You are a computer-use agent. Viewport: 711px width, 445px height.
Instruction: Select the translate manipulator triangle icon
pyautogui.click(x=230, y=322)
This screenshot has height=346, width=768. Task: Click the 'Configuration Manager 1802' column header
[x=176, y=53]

= = =

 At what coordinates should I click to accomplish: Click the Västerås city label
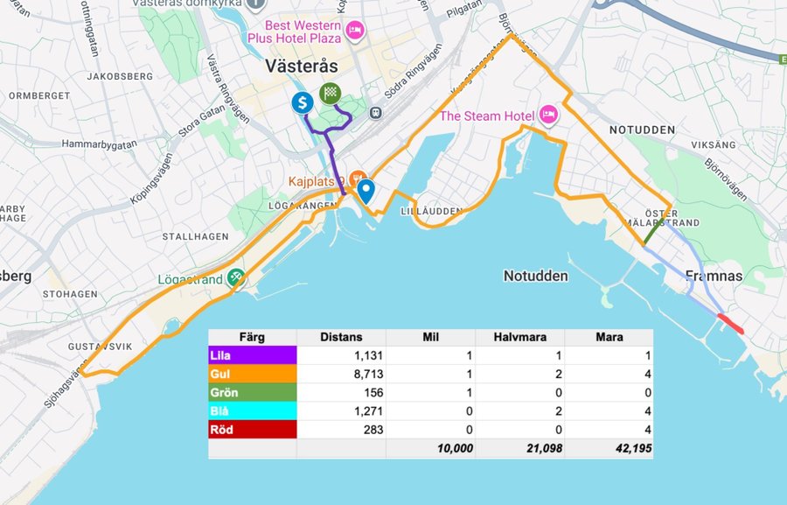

= = =

WORK TO DO
Pull out each line of the material that contains the string "width".

EXPECTED ANSWER
You are a computer-use agent. Viewport: 711px width, 445px height.
This screenshot has height=346, width=768. Task: Click the 'Configuration Manager 1802' column header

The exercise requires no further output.